Copy out the data below word for word, keeping every line as it appears.

--- start ---

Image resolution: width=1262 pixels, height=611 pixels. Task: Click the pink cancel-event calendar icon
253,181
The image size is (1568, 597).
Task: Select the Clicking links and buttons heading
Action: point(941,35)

--- end ---

- _CORRECT RESPONSE_:
Image resolution: width=1262 pixels, height=611 pixels. Task: Click the pink cancel-event calendar icon
253,181
The image size is (1568, 597).
Task: Select the Clicking links and buttons heading
Action: point(941,35)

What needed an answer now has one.